··· Extrait choisi
Tacheles, mort d’un symbole du Berlin alternatif

Mort d’un emblème du Berlin créatif et alternatif

    C’est la fin d’une époque, la mort d’un symbole et le début d’une nouvelle aire pour Berlin. Au n° 53 de l’Oranienbruger Strasse, le plus célèbre squat artistique du monde, le Tacheles, a fermé ses portes définitivement mardi 4 septembre. Après des années de résistance contre les promoteurs immobiliers, les artistes qui occupaient le bâtiment ont été sommés de quitter les lieux par le créancier du propriétaire, la banque HSH Nordbank.

Un lieu historique

     Situé à proximité de la synagogue, dans le quartier juif (« Tacheles » signifie « franc-parler » en yiddisk), l’imposant bâtiment bétonné a été construit en 1909. A l’origine galerie commerciale, il a ensuite été utilisé comme prison nazie pendant la seconde Guerre Mondiale. L’immeuble et son terrain, qui s’étendent de la Friedrichstrasse à l’Oranienburger Strasse dans l’ancienne RDA, ont été investis par les squatteurs en février 1990, deux mois avant sa démolition programmée. Un projet immobilier prévoyait à cette endroit la construction d’une rue. Peintres, sculpteurs, plasticiens y ont installé leurs ateliers, galeries ou magasins. Des bars, un restaurant (le Zapata) et même une salle de cinéma ont ouvert dans ces 1.250 m2.

  

« Berlin n’est bientôt plus sexy »

     L’esprit contestataire et révolutionnaire des débuts avait déjà quelque peu disparu. Le Tacheles était devenu une des attractions touristiques de la ville, visité par 400 000 visiteurs chaque année. A l’effervescence créative des années 90 et 2000 succède l’embourgeoisement inévitable de la capitale allemande. Le futur de Berlin sera de plus en plus bobo et de moins en moins alternatif. « Berlin n’est bientôt plus sexy » était écrit sur une pancarte placardée sur la devanture. Une centaine de sympathisants et journalistes, nostalgiques, étaient venus dire adieu à cet icône, qui reflète un état d’esprit et une époque révolus. En effet, beaucoup redoutent que Berlin se transforme en plateau de Monopoly, où les investisseurs se disputent les emplacements des clubs et lieux de culture qui ferment les uns après les autres. La gentrification est lente mais certaine.
······
> [Liste des activités]
[1] Résumez le texte sur le Tacheles en deux phrases.
[2] Citez le passage du texte sur le Tacheles qui va de « C’est la fin » jusqu'à « banque HSH Nordbank. » inclus.
··· Extraits de la liste
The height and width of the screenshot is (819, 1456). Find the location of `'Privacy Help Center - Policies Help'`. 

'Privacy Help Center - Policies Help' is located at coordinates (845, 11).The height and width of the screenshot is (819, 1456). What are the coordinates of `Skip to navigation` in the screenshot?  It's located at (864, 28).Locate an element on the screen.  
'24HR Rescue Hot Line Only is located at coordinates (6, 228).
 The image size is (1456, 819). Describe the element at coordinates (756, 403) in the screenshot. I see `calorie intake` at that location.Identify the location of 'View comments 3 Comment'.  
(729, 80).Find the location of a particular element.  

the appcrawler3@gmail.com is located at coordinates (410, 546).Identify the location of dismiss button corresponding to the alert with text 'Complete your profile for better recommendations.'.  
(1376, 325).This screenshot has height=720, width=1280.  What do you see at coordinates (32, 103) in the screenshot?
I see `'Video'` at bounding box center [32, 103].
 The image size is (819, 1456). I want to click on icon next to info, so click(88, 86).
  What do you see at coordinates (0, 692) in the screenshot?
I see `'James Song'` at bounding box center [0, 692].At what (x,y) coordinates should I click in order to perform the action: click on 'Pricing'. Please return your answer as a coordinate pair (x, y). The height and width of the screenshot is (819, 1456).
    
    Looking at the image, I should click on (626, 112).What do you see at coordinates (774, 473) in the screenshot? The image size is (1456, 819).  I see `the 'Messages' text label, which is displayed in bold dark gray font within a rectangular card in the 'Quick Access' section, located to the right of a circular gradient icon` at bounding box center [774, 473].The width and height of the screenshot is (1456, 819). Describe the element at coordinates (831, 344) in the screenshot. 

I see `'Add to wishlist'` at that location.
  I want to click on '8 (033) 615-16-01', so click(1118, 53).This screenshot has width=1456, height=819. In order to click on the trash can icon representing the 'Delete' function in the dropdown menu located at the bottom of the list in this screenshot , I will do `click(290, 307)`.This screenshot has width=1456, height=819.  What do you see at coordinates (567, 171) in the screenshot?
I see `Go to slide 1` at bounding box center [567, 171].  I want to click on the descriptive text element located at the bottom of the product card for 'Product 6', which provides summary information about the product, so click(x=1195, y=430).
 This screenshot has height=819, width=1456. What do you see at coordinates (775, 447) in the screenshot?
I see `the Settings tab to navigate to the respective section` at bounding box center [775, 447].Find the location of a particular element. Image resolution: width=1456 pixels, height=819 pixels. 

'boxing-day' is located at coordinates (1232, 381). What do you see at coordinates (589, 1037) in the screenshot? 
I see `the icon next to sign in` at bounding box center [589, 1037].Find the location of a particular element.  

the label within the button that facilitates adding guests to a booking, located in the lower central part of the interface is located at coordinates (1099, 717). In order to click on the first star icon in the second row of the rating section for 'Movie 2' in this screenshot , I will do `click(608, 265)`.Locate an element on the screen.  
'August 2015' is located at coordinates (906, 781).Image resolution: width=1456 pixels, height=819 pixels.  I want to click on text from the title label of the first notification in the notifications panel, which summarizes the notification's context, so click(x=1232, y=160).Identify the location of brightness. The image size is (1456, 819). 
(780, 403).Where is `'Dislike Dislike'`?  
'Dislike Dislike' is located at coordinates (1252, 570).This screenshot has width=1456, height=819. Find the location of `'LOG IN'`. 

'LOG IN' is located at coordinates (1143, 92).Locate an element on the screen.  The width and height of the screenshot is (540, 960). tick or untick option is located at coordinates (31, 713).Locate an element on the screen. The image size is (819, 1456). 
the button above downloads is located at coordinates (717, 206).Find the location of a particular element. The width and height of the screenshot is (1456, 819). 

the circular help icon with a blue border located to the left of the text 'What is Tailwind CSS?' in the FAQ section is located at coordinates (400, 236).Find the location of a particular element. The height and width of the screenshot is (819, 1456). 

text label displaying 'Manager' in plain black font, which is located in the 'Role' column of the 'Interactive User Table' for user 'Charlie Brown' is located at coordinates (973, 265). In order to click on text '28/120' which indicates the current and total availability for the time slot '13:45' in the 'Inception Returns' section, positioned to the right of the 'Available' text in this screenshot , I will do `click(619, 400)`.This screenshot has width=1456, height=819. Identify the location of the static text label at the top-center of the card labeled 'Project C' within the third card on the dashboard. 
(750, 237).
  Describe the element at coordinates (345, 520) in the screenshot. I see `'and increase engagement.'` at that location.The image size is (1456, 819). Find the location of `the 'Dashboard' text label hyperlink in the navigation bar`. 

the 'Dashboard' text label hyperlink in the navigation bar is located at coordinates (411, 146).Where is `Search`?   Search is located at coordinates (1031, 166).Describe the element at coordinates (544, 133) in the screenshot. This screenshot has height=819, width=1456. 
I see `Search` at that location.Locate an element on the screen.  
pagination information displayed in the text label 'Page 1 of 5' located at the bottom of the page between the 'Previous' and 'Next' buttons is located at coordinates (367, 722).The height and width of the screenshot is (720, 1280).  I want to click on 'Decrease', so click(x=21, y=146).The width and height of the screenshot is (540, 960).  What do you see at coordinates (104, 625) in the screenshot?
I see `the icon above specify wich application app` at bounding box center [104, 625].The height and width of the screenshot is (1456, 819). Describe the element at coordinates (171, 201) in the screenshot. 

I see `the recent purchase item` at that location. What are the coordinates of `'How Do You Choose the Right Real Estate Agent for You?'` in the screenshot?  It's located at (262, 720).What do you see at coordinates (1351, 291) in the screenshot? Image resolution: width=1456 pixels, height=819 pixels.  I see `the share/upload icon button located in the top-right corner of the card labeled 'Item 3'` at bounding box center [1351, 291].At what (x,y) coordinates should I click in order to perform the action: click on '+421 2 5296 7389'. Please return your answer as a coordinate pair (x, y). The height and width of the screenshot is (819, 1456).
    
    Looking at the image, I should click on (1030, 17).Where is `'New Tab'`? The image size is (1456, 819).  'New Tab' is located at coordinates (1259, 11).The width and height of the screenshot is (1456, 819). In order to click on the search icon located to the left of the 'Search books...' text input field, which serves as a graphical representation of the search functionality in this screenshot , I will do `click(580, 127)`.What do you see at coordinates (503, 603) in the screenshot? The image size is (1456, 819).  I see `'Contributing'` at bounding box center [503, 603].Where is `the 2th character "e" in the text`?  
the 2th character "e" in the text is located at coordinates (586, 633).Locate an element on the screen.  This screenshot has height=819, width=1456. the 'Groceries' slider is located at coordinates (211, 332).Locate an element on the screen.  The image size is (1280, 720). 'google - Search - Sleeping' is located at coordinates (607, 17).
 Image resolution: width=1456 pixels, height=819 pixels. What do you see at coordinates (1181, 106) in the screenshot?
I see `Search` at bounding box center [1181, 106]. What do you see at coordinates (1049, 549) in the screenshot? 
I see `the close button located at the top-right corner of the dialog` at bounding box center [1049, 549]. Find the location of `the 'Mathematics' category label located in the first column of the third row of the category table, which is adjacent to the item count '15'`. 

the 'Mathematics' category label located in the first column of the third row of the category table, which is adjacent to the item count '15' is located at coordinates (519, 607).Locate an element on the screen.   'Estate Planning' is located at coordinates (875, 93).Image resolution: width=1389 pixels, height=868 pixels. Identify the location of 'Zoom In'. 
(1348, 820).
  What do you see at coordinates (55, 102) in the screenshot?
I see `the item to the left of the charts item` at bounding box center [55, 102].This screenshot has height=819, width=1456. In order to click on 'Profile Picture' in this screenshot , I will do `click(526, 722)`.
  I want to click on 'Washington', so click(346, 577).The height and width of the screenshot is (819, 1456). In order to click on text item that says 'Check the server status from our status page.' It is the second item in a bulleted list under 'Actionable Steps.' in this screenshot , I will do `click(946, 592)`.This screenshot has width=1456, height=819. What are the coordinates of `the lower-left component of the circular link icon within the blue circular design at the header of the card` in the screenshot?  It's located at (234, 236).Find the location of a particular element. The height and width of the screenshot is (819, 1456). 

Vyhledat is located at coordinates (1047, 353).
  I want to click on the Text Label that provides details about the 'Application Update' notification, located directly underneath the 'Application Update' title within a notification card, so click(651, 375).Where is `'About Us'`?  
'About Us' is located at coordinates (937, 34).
······
> [Corrigés des exercices]
[1] Le Tacheles, squat artistique occupé depuis février 1990 dans un bâtiment berlinois construit en 1909, a fermé définitivement ses portes le mardi 4 septembre, après que la banque HSH Nordbank, créancière du propriétaire, a sommé les artistes de quitter les lieux. Devenu une attraction touristique visitée par 400 000 personnes chaque année, il reflétait une époque révolue, et beaucoup craignent que Berlin ne se transforme en plateau de Monopoly pour les investisseurs.

[2]
C’est la fin d’une époque, la mort d’un symbole et le début d’une nouvelle aire pour Berlin. Au n° 53 de l’Oranienbruger Strasse, le plus célèbre squat artistique du monde, le Tacheles, a fermé ses portes définitivement mardi 4 septembre. Après des années de résistance contre les promoteurs immobiliers, les artistes qui occupaient le bâtiment ont été sommés de quitter les lieux par le créancier du propriétaire, la banque HSH Nordbank.